World Rugby a confirmé l’existence de violations des règles antidopage impliquant plusieurs membres l’équipe de Géorgie. L’affaire concerne six joueurs et un membre du staff, sanctionnés à l’issue d’une enquête conjointe menée avec World Anti-Doping Agency.
Une enquête déclenchée avant la Coupe du monde 2023
L’investigation a été ouverte après la détection d’irrégularités dans des échantillons d’urine lors de contrôles hors compétition réalisés par World Rugby. Les anomalies concernaient une période couvrant les mois précédant la Rugby World Cup 2023.

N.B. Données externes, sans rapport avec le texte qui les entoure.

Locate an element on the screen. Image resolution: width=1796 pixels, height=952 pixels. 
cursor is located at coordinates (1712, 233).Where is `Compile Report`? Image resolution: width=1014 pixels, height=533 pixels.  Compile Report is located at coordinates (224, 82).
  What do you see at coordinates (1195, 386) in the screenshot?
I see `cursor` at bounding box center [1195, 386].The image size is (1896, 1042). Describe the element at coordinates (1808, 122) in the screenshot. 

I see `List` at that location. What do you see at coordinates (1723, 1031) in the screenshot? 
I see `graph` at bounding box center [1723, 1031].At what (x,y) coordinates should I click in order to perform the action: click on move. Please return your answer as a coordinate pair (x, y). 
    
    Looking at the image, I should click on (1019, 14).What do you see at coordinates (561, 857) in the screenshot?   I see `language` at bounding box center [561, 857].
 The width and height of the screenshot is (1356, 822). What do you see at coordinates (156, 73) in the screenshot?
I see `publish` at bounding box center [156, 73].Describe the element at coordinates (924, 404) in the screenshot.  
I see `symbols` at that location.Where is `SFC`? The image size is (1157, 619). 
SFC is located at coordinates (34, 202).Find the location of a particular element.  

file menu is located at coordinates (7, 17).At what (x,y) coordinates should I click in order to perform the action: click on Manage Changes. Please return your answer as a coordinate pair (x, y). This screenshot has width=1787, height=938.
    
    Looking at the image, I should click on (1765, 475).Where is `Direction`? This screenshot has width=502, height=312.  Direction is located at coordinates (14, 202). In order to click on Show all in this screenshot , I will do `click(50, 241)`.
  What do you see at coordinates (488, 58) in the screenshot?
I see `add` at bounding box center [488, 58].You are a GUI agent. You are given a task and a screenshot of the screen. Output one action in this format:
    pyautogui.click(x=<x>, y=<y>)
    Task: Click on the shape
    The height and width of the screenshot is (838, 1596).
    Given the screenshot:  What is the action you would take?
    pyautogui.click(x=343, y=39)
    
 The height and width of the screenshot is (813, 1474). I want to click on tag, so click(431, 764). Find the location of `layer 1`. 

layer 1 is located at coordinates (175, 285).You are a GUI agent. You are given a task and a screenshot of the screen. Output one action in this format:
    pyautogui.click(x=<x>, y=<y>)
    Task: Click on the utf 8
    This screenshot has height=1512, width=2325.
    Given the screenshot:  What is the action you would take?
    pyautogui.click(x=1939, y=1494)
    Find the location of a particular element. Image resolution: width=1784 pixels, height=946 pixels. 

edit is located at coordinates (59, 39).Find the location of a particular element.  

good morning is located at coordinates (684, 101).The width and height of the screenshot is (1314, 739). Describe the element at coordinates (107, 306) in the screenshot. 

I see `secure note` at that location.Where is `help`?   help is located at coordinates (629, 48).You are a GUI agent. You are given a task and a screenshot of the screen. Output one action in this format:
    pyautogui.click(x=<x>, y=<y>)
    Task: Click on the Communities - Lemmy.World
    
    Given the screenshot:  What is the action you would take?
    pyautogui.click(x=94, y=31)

Après avoir identifié ces éléments suspects, World Rugby a immédiatement alerté l’AMA. Les deux organisations ont ensuite conduit des enquêtes parallèles approfondies, comprenant :
des contrôles ciblés sur certains joueurs, des analyses ADN, et l’étude d’échantillons historiques conservés dans le cadre du programme de stockage à long terme de World Rugby.
Un système organisé
Selon les conclusions de l’enquête, les six joueurs et le membre du staff ont été impliqués dans un dispositif organisé comprenant l’utilisation de drogues récréatives et des substitutions d’échantillons. Cette pratique – consistant à remplacer un échantillon lors d’un contrôle antidopage – constitue une violation grave du Code mondial antidopage et des règles de World Rugby.
Procédure disciplinaire en cours
World Rugby précise toutefois qu’elle ne peut pas divulguer davantage d’informations à ce stade. Conformément à ses règles antidopage, l’instance internationale doit attendre la fin du processus disciplinaire et la publication officielle des décisions et sanctions.
L’organisation a rappelé qu’elle considère la lutte contre le dopage comme une priorité absolue et affirme rester pleinement engagée dans la défense d’un sport propre.